> [TASK ITEM]: The entries should be given again in full. Alter nothing.

►

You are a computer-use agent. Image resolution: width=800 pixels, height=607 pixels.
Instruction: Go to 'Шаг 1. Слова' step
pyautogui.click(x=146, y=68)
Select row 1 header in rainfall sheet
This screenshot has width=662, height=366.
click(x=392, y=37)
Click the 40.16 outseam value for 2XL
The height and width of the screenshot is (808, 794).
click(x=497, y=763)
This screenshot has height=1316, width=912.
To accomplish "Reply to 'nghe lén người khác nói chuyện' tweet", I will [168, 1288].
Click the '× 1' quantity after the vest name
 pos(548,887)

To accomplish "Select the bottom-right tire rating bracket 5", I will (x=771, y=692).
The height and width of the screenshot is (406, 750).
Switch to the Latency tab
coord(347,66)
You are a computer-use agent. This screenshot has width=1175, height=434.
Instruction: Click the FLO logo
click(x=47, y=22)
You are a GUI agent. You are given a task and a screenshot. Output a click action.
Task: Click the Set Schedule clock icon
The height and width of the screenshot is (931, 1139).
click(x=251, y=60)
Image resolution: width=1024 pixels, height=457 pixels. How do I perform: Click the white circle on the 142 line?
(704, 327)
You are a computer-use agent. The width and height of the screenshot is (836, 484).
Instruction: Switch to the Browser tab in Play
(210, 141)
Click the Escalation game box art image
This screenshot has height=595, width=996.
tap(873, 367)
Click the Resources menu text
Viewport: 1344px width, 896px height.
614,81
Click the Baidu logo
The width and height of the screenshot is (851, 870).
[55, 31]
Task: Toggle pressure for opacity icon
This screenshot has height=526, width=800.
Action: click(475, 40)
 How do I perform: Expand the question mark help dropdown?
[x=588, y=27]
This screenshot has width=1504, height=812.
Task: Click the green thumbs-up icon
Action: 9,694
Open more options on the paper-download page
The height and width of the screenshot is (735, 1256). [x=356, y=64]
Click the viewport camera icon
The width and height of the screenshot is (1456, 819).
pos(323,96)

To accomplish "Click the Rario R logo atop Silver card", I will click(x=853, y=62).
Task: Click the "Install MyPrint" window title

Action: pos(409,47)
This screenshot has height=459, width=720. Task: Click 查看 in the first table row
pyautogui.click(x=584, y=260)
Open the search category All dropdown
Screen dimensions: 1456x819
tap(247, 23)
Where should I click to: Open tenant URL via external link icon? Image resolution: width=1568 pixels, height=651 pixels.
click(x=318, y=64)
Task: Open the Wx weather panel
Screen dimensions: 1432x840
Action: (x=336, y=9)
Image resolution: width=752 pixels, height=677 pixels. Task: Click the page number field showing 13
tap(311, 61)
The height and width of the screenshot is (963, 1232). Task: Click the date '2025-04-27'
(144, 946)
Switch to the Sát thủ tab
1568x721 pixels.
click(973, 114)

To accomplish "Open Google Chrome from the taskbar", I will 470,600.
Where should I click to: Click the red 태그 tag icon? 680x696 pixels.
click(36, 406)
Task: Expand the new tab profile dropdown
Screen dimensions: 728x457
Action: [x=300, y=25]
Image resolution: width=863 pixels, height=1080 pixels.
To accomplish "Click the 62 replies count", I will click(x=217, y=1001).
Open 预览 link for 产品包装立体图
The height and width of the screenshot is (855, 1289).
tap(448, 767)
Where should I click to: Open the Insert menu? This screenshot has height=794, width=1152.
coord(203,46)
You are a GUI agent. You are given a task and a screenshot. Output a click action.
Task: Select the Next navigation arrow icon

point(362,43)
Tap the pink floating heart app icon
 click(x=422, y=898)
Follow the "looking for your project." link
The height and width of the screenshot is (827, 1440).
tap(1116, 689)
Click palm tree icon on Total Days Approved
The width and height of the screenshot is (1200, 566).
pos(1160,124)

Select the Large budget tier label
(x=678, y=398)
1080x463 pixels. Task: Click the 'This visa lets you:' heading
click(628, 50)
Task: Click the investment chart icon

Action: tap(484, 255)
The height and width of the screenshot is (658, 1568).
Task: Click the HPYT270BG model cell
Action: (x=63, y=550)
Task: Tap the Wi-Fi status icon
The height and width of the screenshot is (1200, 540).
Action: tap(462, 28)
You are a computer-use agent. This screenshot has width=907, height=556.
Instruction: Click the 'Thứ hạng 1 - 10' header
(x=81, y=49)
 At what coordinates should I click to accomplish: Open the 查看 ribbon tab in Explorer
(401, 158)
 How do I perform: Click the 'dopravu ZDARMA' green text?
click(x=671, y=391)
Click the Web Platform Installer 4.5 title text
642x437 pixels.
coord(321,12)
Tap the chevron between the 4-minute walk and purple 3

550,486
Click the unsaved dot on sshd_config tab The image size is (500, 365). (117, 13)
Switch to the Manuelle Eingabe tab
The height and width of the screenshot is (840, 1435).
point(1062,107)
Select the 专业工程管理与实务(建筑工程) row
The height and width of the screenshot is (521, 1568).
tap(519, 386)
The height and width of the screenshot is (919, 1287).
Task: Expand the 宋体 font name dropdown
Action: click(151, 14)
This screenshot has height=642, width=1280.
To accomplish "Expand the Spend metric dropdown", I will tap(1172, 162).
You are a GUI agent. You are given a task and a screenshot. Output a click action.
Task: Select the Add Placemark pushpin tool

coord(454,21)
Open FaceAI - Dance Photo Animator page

◄

> [YOUR SOLUTION]:
You are a computer-use agent. Image resolution: width=800 pixels, height=607 pixels.
Instruction: Go to 'Шаг 1. Слова' step
pyautogui.click(x=146, y=68)
Select row 1 header in rainfall sheet
This screenshot has width=662, height=366.
click(x=392, y=37)
Click the 40.16 outseam value for 2XL
The height and width of the screenshot is (808, 794).
click(x=497, y=763)
This screenshot has height=1316, width=912.
To accomplish "Reply to 'nghe lén người khác nói chuyện' tweet", I will [168, 1288].
Click the '× 1' quantity after the vest name
 pos(548,887)

To accomplish "Select the bottom-right tire rating bracket 5", I will (x=771, y=692).
The height and width of the screenshot is (406, 750).
Switch to the Latency tab
coord(347,66)
You are a computer-use agent. This screenshot has width=1175, height=434.
Instruction: Click the FLO logo
click(x=47, y=22)
You are a GUI agent. You are given a task and a screenshot. Output a click action.
Task: Click the Set Schedule clock icon
The height and width of the screenshot is (931, 1139).
click(x=251, y=60)
Image resolution: width=1024 pixels, height=457 pixels. How do I perform: Click the white circle on the 142 line?
(704, 327)
You are a computer-use agent. The width and height of the screenshot is (836, 484).
Instruction: Switch to the Browser tab in Play
(210, 141)
Click the Escalation game box art image
This screenshot has height=595, width=996.
tap(873, 367)
Click the Resources menu text
Viewport: 1344px width, 896px height.
614,81
Click the Baidu logo
The width and height of the screenshot is (851, 870).
[55, 31]
Task: Toggle pressure for opacity icon
This screenshot has height=526, width=800.
Action: click(475, 40)
 How do I perform: Expand the question mark help dropdown?
[x=588, y=27]
This screenshot has width=1504, height=812.
Task: Click the green thumbs-up icon
Action: 9,694
Open more options on the paper-download page
The height and width of the screenshot is (735, 1256). [x=356, y=64]
Click the viewport camera icon
The width and height of the screenshot is (1456, 819).
pos(323,96)

To accomplish "Click the Rario R logo atop Silver card", I will click(x=853, y=62).
Task: Click the "Install MyPrint" window title

Action: pos(409,47)
This screenshot has height=459, width=720. Task: Click 查看 in the first table row
pyautogui.click(x=584, y=260)
Open the search category All dropdown
Screen dimensions: 1456x819
tap(247, 23)
Where should I click to: Open tenant URL via external link icon? Image resolution: width=1568 pixels, height=651 pixels.
click(x=318, y=64)
Task: Open the Wx weather panel
Screen dimensions: 1432x840
Action: (x=336, y=9)
Image resolution: width=752 pixels, height=677 pixels. Task: Click the page number field showing 13
tap(311, 61)
The height and width of the screenshot is (963, 1232). Task: Click the date '2025-04-27'
(144, 946)
Switch to the Sát thủ tab
1568x721 pixels.
click(973, 114)

To accomplish "Open Google Chrome from the taskbar", I will 470,600.
Where should I click to: Click the red 태그 tag icon? 680x696 pixels.
click(36, 406)
Task: Expand the new tab profile dropdown
Screen dimensions: 728x457
Action: [x=300, y=25]
Image resolution: width=863 pixels, height=1080 pixels.
To accomplish "Click the 62 replies count", I will click(x=217, y=1001).
Open 预览 link for 产品包装立体图
The height and width of the screenshot is (855, 1289).
tap(448, 767)
Where should I click to: Open the Insert menu? This screenshot has height=794, width=1152.
coord(203,46)
You are a GUI agent. You are given a task and a screenshot. Output a click action.
Task: Select the Next navigation arrow icon

point(362,43)
Tap the pink floating heart app icon
 click(x=422, y=898)
Follow the "looking for your project." link
The height and width of the screenshot is (827, 1440).
tap(1116, 689)
Click palm tree icon on Total Days Approved
The width and height of the screenshot is (1200, 566).
pos(1160,124)

Select the Large budget tier label
(x=678, y=398)
1080x463 pixels. Task: Click the 'This visa lets you:' heading
click(628, 50)
Task: Click the investment chart icon

Action: tap(484, 255)
The height and width of the screenshot is (658, 1568).
Task: Click the HPYT270BG model cell
Action: (x=63, y=550)
Task: Tap the Wi-Fi status icon
The height and width of the screenshot is (1200, 540).
Action: tap(462, 28)
You are a computer-use agent. This screenshot has width=907, height=556.
Instruction: Click the 'Thứ hạng 1 - 10' header
(x=81, y=49)
 At what coordinates should I click to accomplish: Open the 查看 ribbon tab in Explorer
(401, 158)
 How do I perform: Click the 'dopravu ZDARMA' green text?
click(x=671, y=391)
Click the Web Platform Installer 4.5 title text
642x437 pixels.
coord(321,12)
Tap the chevron between the 4-minute walk and purple 3

550,486
Click the unsaved dot on sshd_config tab The image size is (500, 365). (117, 13)
Switch to the Manuelle Eingabe tab
The height and width of the screenshot is (840, 1435).
point(1062,107)
Select the 专业工程管理与实务(建筑工程) row
The height and width of the screenshot is (521, 1568).
tap(519, 386)
The height and width of the screenshot is (919, 1287).
Task: Expand the 宋体 font name dropdown
Action: click(151, 14)
This screenshot has height=642, width=1280.
To accomplish "Expand the Spend metric dropdown", I will tap(1172, 162).
You are a GUI agent. You are given a task and a screenshot. Output a click action.
Task: Select the Add Placemark pushpin tool

coord(454,21)
Open FaceAI - Dance Photo Animator page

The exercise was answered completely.